Some female lawmakers say the old guard is literally dying. In November, voters in rural Nevada elected Republican Dennis Hof — a 72-year-old reality TV star and owner of several legal brothels, including the Love Ranch and the Moonlite Bunny Ranch — to the state Assembly. At the time, Hof had been dead for three weeks.
While many female lawmakers say they have found strong male allies this session, a few older men seem to be finding life in the minority difficult.
Democratic Assemblywoman Shannon Bilbray-Axelrod, 45, who keeps a “No Bulls--t Allowed” sign on her desk, said one assemblyman frequently asks, “Have you been a good girl today?”
“It’s so inappropriate on so many levels, and it’s that old guard trying to hang on,” she said. “Calling this out is the way you change the world.”
The assemblyman, co-Deputy Minority Leader John Ellison (R), 66, said he has “great respect” for Bilbray-Axelrod. After being contacted by The Washington Post, Ellison sent her a handwritten card asking her to “please accept my apology if I ever said anything offensive to you."
Bilbray-Axelrod said the moment shows that “there is hope for everyone.”
Historically, state legislatures have been “stubborn, slow-to-change institutions, which were heavily male-dominated,” said Kelly Dittmar, a scholar at the Center for American Women and Politics at Rutgers University.
Although it’s notable that “one state has crossed into the 50-percent mark to represent women,” she said, “it’s probably a lot more significant that we have 49 legislatures left to go.”
A new generation, a new point of view
Assemblywoman Selena Torres (D) never expected to be here. The 23-year-old teacher who helps Hispanic students learn English said she was inspired to run when she heard Trump on TV saying “awful things about immigrants.”
“I think growing up, you have this idea that politicians aren’t us. They don’t look like me. They don’t have my type of hair. They don’t come from our background.
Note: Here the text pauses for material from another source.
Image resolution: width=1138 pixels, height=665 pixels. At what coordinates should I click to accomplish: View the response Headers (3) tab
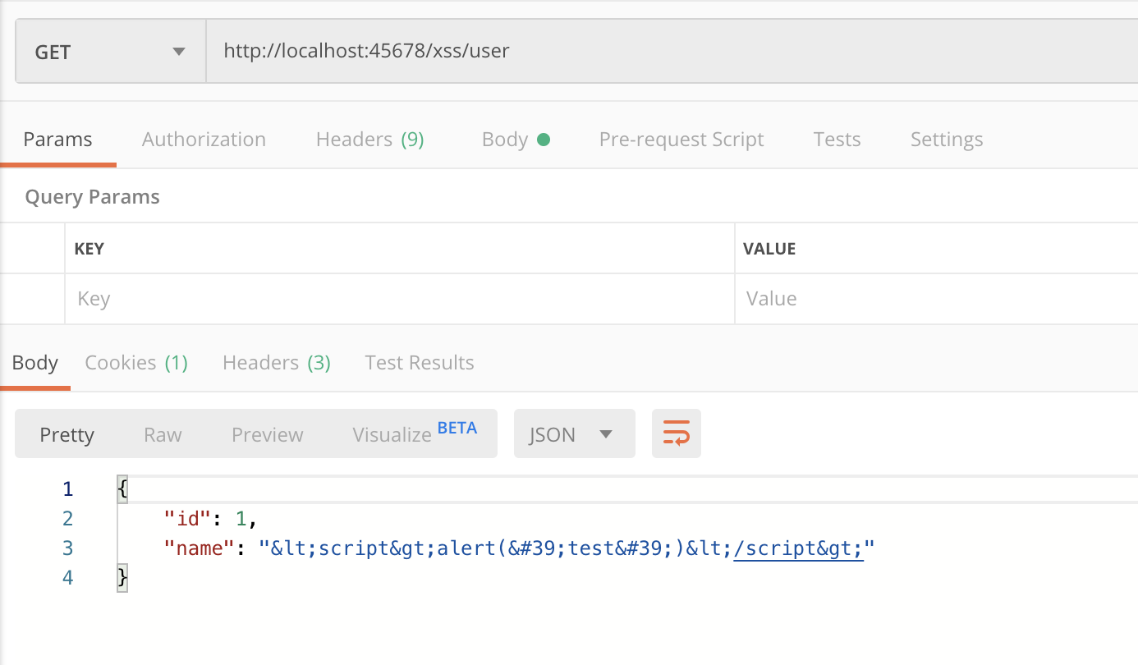[276, 363]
They don’t have to send money back to El Salvador to make sure that their family can make ends meet,” Torres said. “But then you come to realize: That’s the problem.”
Torres signed up for workshops by Emerge Nevada, a national Democratic organization that recruits and trains female candidates. In the legislature, Torres said she has found a spirit of sisterhood.
Benitez-Thompson, 40, has mentored her and given her suits and blazers. She and some of the other women share apartments and joke that they could star in a fun but wonky reality show called “The Real World: Carson City.”
Meanwhile, the women are savoring their first legislative victories. Cancela, who has the logo of the culinary union tattooed across her rib cage, noted that the Senate recently passed her Trust Nevada Women’s Act, which would codify and update abortion rights. It’s now awaiting a vote in the assembly.
Cancela said she was nervous when she defended the measure with a reference to vasectomy that day in March. But she said she willed herself to summon the courage to disrupt the usual order.
“I wanted to be respectful,” she said. “But also make a point.”